About

Jonathan Torgovnik

His personal documentary projects dealing with underreported social issues have been recognized with numerous awards and honors such as the UK National Portrait Gallery Photographic Portrait Prize, prix découverte d’Arles at the Rencontres d’Arles, Open Society Foundations Documentary photography Project Fellowship Grant, and the Getty Grant for Editorial Photography (twice). Torgovnik has also received awards from World Press Photo Foundation, Picture Of The Year International, American Photography Awards, Communication Arts, and Photo District News.

Torgovnik’s short documentary film Intended Consequences won the duPont Columbia University Journalism Award, a Webby Award, an Emmy nomination, and was named as one of the best works of journalism of the decade in the United States, by New York University's Arthur L. Carter Journalism Institute.

Torgovnik is the author of two books: Bollywood Dreams; An Exploration of the Motion Picture Industry, and its Culture in India (Phaidon, 2003), and Intended Consequences: Rwandan Children Born of Rape (Aperture, 2009). His work has been featured in numerous solo and group exhibitions in museums, galleries and institutions around the world and are in the permanent collections of The Museum of Fine Arts, Houston, the Bibliotheque National De France in Paris, and the Library of congress, Washington, DC, among others.

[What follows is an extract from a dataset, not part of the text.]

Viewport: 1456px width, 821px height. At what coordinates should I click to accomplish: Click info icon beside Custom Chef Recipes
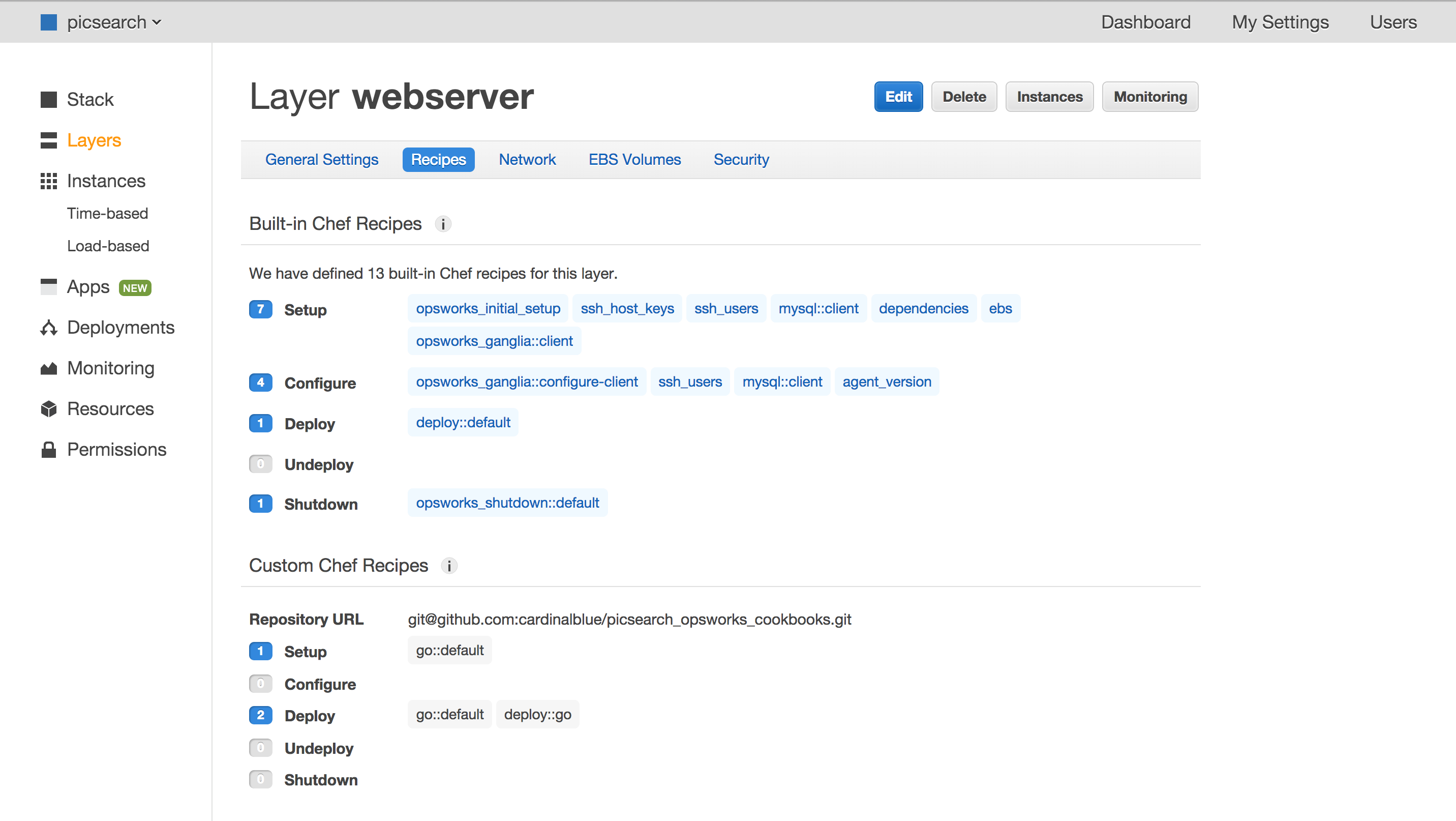(x=449, y=566)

Torgovnik’s photographs from various projects and assignments have also been published by The New Yorker, The New York Times Magazine, Time, MSNBC.com, Newsweek, GEO, The London Sunday Times Magazine, Stern, Paris Match, Mother Jones, and Aperture among many others. Aside from his editorial work, Torgovnik has also worked on commissions for The Hewlett Foundation, ICRC, Unicef, Adidas, Glaxo Smith Klein, Discovery Channel, CNN, UNESCO, and AJWS.

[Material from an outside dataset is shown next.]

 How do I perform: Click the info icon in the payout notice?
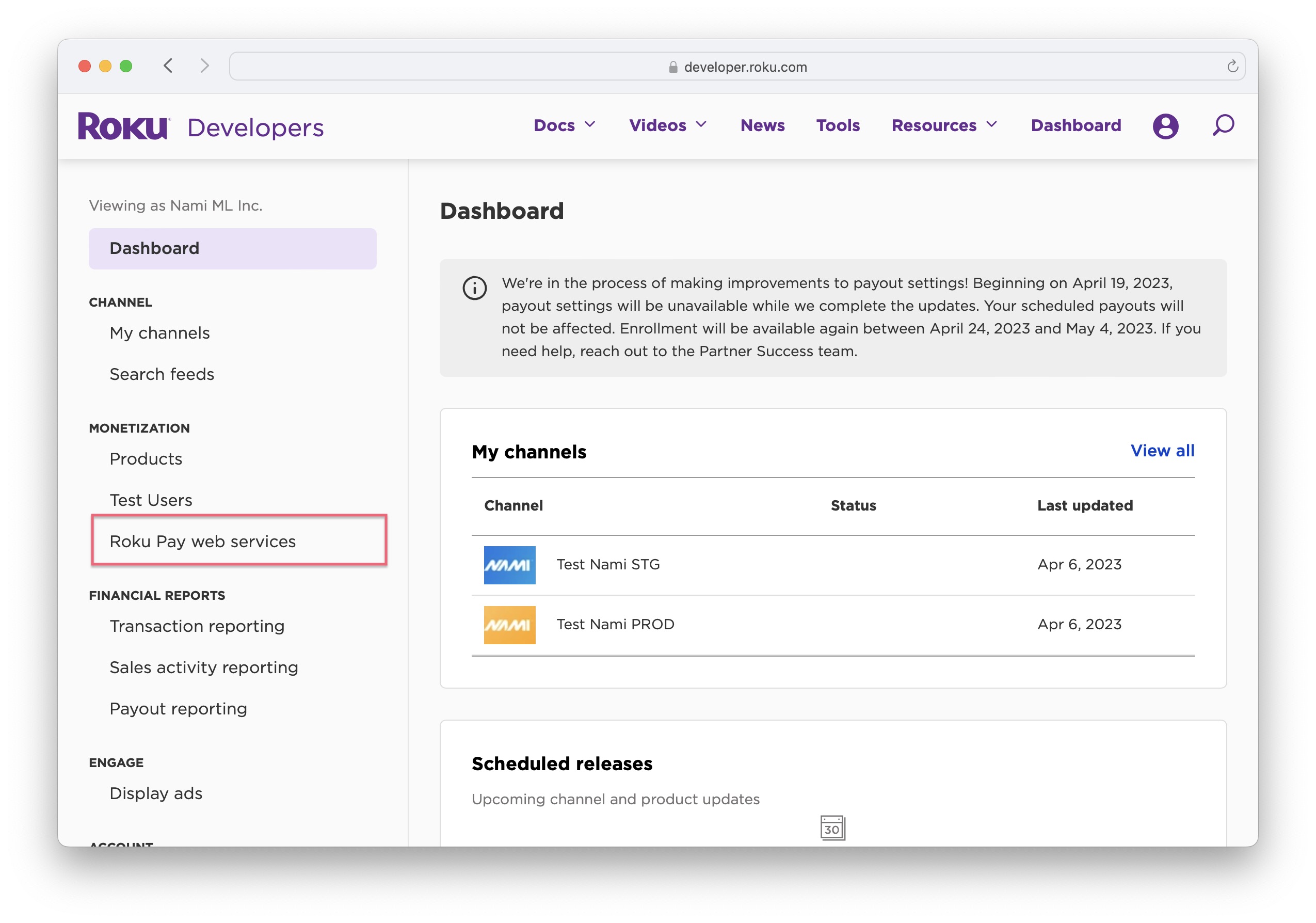coord(475,288)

Torgovnik regularly lectures, teaches and leads workshops in universities and institutions around the world. He is a regular contributor to the education department of World Press Photo Foundation and is on the faculty of the International Center of Photography School in New York.

Following Torgovnik’s deep involvement in his long-term project Intended Consequences in Rwanda, Torgovnik co-founded the non-governmental organization Foundation Rwanda, that supports secondary school education for children born of rape during the Rwandan genocide.

Jonathan is a firm believer in the power of photography as a catalyst to help create social change and is committed to documenting issues relating to social injustice, human rights, trauma, and global health.

Torgovnik is represented by Verbatim Photo Agency worldwide. He is currently based in Johannesburg, South Africa.